O policial estava com as mãos tremendo pelos recentes combates. À volta se encontravam os sacrifícios pela causa. Diego estava colado na parede com a cabeça baixa. Totalmente nocauteado. Karlos seguia deitado num piso manchado pelo próprio sangue. Otávio: junto do grande escudo transpassado com ele pela espada.

Vermelho predominava.

Ao respirar densamente, Dante pôs as mãos adiante e abaixou o centro de gravidade, preparando a postura para a luta iminente. Mesmo que estivesse longe de estar pronto mentalmente para outro combate, sua expressão séria deixava os lamentos e necessidades para depois.

O tempo passava.

Os homens começaram a se perguntar, impacientes: quando viria a morte?, mas as aberrações não se moviam. Os monstros paralisaram ali, tão focados no buraco da parede e no sangue por perto que esqueciam de golpear os invasores.

Então veio os berros de trás. Altos e desesperados, aproximavam-se.

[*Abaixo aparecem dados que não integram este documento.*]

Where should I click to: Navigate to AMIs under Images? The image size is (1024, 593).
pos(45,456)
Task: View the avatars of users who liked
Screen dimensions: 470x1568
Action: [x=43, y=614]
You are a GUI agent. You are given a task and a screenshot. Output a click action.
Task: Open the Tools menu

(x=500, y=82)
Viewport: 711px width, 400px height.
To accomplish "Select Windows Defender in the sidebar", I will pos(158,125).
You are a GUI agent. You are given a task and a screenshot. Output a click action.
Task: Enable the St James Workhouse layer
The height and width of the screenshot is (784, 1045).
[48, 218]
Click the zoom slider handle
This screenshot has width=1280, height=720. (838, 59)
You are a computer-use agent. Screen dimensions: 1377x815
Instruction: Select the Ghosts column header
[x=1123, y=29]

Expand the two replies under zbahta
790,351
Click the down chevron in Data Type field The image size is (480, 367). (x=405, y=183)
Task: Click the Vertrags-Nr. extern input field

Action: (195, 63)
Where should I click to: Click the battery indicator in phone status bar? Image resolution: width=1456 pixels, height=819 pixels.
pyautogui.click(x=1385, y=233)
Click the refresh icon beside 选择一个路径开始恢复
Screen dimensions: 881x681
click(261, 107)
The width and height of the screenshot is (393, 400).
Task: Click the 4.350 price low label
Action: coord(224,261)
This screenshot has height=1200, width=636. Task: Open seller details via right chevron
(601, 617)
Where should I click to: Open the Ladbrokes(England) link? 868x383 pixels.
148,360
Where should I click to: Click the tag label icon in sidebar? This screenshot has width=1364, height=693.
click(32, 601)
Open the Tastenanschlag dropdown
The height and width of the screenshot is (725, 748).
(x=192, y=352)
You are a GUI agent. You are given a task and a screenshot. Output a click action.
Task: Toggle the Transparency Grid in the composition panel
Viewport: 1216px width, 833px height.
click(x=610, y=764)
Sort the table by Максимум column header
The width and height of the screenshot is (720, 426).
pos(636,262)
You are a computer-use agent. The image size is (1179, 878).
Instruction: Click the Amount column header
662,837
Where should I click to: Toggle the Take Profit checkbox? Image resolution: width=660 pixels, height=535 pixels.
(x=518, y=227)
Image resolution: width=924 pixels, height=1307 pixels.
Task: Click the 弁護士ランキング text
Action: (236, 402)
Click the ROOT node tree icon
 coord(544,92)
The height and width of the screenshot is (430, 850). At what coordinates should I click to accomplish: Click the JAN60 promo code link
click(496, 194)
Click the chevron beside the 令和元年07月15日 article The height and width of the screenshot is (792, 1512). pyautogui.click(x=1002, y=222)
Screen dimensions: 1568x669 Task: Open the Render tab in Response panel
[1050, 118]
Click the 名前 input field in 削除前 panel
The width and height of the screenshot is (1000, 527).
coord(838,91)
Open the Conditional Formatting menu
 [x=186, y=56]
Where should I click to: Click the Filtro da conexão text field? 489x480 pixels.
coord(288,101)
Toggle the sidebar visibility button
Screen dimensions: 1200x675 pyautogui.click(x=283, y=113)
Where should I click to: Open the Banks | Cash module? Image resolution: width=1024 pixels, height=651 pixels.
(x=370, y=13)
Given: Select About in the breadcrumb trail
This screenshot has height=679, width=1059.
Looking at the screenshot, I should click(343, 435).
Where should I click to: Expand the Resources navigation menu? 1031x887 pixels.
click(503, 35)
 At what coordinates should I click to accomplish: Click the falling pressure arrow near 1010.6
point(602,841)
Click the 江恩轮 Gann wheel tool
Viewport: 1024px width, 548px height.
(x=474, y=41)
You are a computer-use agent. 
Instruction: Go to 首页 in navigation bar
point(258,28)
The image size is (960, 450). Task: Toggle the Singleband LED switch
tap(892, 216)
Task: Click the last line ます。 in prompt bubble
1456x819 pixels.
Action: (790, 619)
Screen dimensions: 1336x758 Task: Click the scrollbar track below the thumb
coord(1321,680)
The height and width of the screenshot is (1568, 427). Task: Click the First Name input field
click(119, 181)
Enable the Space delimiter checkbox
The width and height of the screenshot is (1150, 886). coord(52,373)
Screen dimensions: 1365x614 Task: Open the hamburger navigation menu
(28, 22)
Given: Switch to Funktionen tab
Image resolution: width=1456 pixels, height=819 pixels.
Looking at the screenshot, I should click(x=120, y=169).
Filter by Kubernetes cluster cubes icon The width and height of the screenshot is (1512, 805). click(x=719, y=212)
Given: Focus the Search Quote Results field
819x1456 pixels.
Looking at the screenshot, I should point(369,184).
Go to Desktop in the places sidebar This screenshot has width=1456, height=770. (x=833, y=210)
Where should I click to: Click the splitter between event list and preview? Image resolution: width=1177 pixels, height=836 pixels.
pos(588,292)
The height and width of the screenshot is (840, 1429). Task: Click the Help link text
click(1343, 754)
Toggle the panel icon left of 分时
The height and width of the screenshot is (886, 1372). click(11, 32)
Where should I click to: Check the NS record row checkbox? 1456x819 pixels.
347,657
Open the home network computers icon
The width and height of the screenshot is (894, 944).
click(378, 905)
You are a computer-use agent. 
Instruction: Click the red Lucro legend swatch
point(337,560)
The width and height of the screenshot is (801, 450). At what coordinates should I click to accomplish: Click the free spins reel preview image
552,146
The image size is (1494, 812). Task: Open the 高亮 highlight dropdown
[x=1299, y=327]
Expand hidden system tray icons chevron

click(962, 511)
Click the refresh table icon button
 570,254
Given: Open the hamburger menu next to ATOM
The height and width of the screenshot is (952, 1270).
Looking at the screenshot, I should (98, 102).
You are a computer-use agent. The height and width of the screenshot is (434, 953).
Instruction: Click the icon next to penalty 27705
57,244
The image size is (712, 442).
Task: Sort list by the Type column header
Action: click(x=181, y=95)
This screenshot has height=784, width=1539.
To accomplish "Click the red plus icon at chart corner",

Os soldados deixaram suas armas caírem e viraram. Aos poucos os gritos dos seus aliados espalharam-se por todo o edifício. Um pandemônio; ficavam cientes da morte do vassalo.

Ao contrário do que os homens previam, os inimigos correram — para longe dali. Era assim por toda a torre. Pela saída, aos montes eles fugiam pelo deserto, unidos. Sem consciência, apenas tinham pressa e ignoraram vingança ou qualquer pensamento estratégico sensato.

Simplesmente a casa foi dada.

— Não pode ser… — disse Armstrong, olhando o vazio no caminho pelo qual vieram.

— Então o comerciante estava falando a verdade — comentou Dante, que desfazia a postura de luta. Em seguida, ele se apressou, como o mais adaptado às loucuras, em comandar como líder: — Se não estão feridos, se levantem! Rápido! Vejam se Otávio está bem! Verei os demais!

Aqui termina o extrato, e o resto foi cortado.